Get a Plecostomus. They are awesome looking (the inside of the sucker mouth), eat algae, and live through almost anything. They are a good alternative to snails.

Mine LOOOVES zucchini, as a treat; we attach it to a little magnetized clip to the side of the tank and he just devours it.

They can ultimately outgrow the tank, but it'll take 2-3 years for them to go from 3in to 8in. Then, you can give them back/re-sell them to the fish store for a profit and get new ones!

Plecos love veggies. Well, the non-acidic ones. Get some fresh peas and split them and drop them in. you'll have to suck out the skins, but they love those as well. Had mild success with seedless cucumbers as well. Keep in mind plecos also should have a piece of drift wood to gnaw on as well. And if you want to breed them, provide a single entry tunnel - when the male seems to be stuck head first in there and is constantly moving, he'll be most likely sitting on eggs. In a few days he'll clean out the shells / dead eggs and you will start seeing tiny little guys moving out in a few weeks. Talk to the local pet stores to get rid of them for credit.
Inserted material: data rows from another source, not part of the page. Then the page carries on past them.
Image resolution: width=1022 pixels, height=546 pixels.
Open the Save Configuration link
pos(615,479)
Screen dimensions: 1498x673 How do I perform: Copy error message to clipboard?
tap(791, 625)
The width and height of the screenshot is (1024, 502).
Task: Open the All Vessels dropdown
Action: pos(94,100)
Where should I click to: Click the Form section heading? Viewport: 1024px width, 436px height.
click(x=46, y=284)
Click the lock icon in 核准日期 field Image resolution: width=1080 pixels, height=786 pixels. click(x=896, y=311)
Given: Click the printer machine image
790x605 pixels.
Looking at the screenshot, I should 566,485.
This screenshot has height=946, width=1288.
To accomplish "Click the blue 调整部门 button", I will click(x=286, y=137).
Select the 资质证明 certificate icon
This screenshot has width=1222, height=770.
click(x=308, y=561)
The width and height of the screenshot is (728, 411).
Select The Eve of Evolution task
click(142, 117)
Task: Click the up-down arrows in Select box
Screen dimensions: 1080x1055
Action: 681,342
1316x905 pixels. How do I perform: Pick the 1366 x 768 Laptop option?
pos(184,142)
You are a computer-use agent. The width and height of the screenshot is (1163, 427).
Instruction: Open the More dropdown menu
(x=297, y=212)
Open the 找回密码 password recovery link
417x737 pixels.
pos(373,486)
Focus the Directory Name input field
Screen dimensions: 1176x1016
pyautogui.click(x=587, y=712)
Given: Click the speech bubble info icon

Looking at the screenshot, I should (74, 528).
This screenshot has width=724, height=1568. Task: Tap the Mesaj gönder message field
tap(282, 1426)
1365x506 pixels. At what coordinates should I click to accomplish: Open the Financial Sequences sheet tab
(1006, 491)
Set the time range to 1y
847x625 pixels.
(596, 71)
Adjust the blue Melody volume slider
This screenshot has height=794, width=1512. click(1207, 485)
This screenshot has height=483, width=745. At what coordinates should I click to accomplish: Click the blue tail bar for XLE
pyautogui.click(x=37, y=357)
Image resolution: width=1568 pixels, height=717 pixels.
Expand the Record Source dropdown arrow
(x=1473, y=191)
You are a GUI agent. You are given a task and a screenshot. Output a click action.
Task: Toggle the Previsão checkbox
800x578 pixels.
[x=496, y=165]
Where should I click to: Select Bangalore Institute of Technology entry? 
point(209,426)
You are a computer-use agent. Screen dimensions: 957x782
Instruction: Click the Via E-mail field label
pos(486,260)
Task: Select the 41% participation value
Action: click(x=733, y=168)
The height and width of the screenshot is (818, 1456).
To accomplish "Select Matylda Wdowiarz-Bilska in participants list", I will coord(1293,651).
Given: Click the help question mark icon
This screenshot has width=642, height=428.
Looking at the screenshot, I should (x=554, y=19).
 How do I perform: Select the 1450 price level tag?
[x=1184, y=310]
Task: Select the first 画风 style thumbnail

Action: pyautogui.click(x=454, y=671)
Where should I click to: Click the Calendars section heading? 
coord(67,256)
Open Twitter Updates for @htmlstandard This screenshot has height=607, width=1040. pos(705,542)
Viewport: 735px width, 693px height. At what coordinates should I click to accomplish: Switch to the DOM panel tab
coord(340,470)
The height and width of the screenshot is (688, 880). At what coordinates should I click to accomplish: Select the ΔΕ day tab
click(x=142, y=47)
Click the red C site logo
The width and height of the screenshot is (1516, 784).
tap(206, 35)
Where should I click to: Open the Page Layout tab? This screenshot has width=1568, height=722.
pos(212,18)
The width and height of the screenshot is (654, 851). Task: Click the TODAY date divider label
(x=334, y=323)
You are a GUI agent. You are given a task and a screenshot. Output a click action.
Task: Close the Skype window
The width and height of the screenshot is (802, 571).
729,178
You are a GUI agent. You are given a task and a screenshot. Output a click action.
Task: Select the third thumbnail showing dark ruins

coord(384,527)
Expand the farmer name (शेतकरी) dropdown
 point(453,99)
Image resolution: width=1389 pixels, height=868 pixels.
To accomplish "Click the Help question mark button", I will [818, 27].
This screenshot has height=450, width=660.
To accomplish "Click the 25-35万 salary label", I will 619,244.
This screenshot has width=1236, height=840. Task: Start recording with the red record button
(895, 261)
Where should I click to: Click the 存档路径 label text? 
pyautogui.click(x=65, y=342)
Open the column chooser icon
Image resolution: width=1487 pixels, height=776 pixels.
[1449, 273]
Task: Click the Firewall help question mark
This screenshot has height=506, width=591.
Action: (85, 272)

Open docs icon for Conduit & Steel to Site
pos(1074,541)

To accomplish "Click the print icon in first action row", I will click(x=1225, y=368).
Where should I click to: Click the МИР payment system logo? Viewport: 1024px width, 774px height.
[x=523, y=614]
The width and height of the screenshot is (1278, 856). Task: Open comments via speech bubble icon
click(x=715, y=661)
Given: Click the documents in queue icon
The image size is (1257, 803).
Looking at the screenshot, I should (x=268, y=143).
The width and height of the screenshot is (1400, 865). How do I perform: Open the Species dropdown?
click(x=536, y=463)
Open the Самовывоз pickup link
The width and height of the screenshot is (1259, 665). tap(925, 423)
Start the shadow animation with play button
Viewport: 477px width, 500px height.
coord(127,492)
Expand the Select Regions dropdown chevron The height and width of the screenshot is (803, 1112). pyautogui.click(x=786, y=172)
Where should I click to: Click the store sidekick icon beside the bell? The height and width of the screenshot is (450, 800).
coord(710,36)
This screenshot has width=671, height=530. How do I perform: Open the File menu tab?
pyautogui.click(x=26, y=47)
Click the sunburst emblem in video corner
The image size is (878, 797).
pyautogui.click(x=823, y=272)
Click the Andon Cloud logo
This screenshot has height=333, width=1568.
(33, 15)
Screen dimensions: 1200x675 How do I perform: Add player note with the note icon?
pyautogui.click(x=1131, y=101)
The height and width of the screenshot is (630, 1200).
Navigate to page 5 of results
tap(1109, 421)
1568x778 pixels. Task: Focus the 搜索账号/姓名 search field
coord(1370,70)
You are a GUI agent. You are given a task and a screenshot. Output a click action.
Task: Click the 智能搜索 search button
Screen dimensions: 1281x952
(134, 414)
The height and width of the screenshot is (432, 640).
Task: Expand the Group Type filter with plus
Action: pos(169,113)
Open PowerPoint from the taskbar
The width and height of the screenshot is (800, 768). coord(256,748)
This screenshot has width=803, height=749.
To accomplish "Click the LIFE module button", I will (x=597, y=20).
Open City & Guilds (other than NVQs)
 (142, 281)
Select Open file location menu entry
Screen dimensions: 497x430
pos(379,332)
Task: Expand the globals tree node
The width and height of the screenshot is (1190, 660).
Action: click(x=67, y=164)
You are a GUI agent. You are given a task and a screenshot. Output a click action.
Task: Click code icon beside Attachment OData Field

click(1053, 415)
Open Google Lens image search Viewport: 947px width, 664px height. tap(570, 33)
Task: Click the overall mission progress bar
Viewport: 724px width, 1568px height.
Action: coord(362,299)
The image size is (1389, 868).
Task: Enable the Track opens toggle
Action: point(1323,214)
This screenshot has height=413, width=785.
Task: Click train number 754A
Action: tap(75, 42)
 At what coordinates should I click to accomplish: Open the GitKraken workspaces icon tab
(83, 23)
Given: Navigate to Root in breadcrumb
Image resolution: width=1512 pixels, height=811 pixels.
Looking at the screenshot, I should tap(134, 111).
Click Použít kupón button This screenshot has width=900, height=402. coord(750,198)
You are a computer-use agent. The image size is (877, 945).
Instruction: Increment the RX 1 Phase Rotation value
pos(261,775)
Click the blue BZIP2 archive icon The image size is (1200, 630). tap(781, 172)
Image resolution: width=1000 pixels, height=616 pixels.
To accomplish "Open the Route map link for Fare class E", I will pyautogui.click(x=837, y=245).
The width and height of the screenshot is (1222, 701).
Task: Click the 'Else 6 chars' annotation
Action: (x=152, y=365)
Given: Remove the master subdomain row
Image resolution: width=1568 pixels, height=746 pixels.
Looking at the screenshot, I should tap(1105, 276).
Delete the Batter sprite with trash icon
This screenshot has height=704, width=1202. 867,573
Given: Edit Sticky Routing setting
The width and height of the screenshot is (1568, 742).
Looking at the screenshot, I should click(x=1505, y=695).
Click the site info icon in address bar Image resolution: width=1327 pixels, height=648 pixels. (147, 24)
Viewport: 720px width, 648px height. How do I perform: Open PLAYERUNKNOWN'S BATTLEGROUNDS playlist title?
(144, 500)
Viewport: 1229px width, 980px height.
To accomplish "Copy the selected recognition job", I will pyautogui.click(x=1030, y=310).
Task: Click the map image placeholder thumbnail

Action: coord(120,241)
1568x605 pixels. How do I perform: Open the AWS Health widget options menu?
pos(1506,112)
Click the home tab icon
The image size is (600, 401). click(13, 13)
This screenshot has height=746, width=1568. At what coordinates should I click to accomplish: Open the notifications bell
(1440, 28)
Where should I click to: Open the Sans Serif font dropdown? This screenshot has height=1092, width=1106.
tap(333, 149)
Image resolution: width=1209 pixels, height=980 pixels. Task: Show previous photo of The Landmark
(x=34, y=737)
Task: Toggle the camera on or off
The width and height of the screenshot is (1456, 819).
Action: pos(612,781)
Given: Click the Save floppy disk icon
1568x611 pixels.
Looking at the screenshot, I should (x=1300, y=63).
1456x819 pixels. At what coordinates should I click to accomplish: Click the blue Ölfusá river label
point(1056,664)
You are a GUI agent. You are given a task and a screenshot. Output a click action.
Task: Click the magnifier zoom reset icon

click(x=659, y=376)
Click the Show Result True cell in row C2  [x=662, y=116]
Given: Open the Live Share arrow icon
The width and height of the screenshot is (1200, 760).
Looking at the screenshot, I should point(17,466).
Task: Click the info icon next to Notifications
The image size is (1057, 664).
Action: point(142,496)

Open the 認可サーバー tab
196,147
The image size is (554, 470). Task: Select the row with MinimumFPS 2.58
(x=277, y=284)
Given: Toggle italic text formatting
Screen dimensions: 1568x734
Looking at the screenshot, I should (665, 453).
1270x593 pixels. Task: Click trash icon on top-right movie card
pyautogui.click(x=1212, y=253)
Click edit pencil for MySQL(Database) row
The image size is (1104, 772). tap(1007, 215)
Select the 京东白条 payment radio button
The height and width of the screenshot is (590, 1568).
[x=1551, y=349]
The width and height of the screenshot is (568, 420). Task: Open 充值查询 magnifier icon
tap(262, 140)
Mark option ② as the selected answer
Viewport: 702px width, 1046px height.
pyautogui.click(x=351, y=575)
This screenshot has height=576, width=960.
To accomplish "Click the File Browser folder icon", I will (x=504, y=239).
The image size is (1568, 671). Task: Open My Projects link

For ponds and algae - yeah, its a very common problem until you get the filtration under control. More than likely, the filter is the cause - either its not big enough for the load or the water is not moving enough. You can treat it with a fish friendly algaecide but that is only temporary. A bio-box filter for a 200 gallon pond and an equal pump should do well in the long run, but it will take some time to level things off - the more surface area the better. Shade works to keep the temps down, but being outside, you will never avoid all the ambient sunlight that lets algae thrive. More plants (water lilies, irises, etc) will also reduce algae since they are at the top of that proverbial food chain and will "starve out" the algae by reducing the nutrients algae needs.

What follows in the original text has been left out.